Hospital managers told researchers that treating desperately sick patients more quickly would “reflect badly” on their performance against Government cancer targets which only cover those referred to specialists by GPs.

Doctors, patients groups and politicians were appalled by what one described as a “breathtaking admission” which confirmed their “very worst fears” about how far the NHS target culture has gone in distorting clinical priorities.

Although most people with suspected cancer are referred to hospitals by their GPs, more than 30,000 people diagnosed with the disease each year are first alerted to tumours by violent symptoms, such as seizures, vomiting and jaundice, which cause such alarm that patients go straight to their local A&E departments.

The report by the NHS Institute for Innovation and Improvement, an official health service agency which issues advice to hospital managers, says that many of these emergency patients waited six weeks or longer for basic tests.

[...]

Some A&E departments failed to recognise the risk of cancer in seriously ill patients. In cases where the disease was suspected, patients were sent home to wait six weeks or longer for diagnostic tests. Others waited weeks on wards before seeing a specialist or having scans, the report, which is endorsed by the Government’s cancer tsar, found.

[...]

Among those who have experienced the problem is Melissa Matthews was 28 when she went to the Accident and Emergency department of her local hospital.

For several days, she had been suffering abdominal pain which had left her feeling so uncomfortable that she was unable to eat. She told her family doctor, who advised her not to worry, unless she began vomiting, in which case she should go immediately to A&E.

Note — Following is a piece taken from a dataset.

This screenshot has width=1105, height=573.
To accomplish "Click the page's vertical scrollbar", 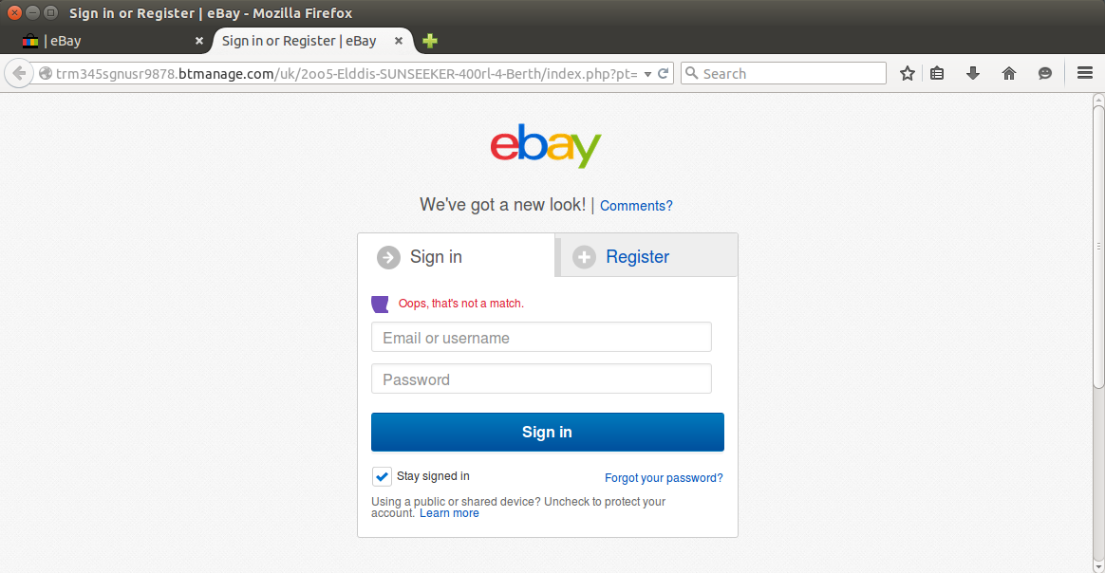I will point(1098,246).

When she began being sick, her partner took her to the casualty unit of Norfolk and Norwich Hospital. The couple mentioned concerns about bowel cancer, having recently watched a programme about its symptoms, but the doctor reassured her: “You are far too young to have bowel cancer; when the blood tests come back they will show that”.

The tests did not indicate a problem; Miss Matthews was sent home to Norwich and told she was probably suffering from irritable bowel syndrome.

But the pain and vomiting continued. A week later, when she was unable to even swallow water, she returned to A&E, and was admitted to a ward for five days, but sent home once more.

One week later, after she collapsed in agony at home, she was admitted to hospital again. This time, X-rays revealed a blockage. During an eight-hour operation, surgeons found a tumour so large they were forced to remove her womb and 36 inches of her bowel.

The blood tests which Miss Matthews had undergone in A&E, she later found out, were not a clear indicator of bowel cancer, or its absence after all.

Six months of chemotherapy followed Miss Matthews’ operation, after which she was given the all-clear. However, since then the cancer has returned. On Tuesday, Miss Matthews, now 30, will undergo a second operation to remove a tumour.

Where diseases like cancer are concerned, six-week delays are the kind of thing that have a real impact on patients' prospects for survival.  I've often heard advocates for NHS-style systems respond to my criticisms about basic problems within the system by saying that at least, the NHS provides access to a basic level of care, albeit not very good care, to everyone, whereas our system does not, or does not do that very well.  In this case, "not very good care" seems like a bit of an understatement, and one that underlines the very real problems with an NHS-style system, where legitimately life-and-death issues are concerned.  Why would anybody want to fix a system that many say is broken by replacing it with a system that, from stories like this, appears broken also? 

As I've said above, I understand that Obama isn't advocating for the institution of an American NHS, but the apparent Democratic plan manifestly would move the country closer to government-run health care.  People should have an understanding of the things that go wrong when government plays in the health care arena, with the NHS as arguably the worst-case example, as this debate moves forward if the debate is to be, frankly, a public and a well-informed one-- which it of course should be.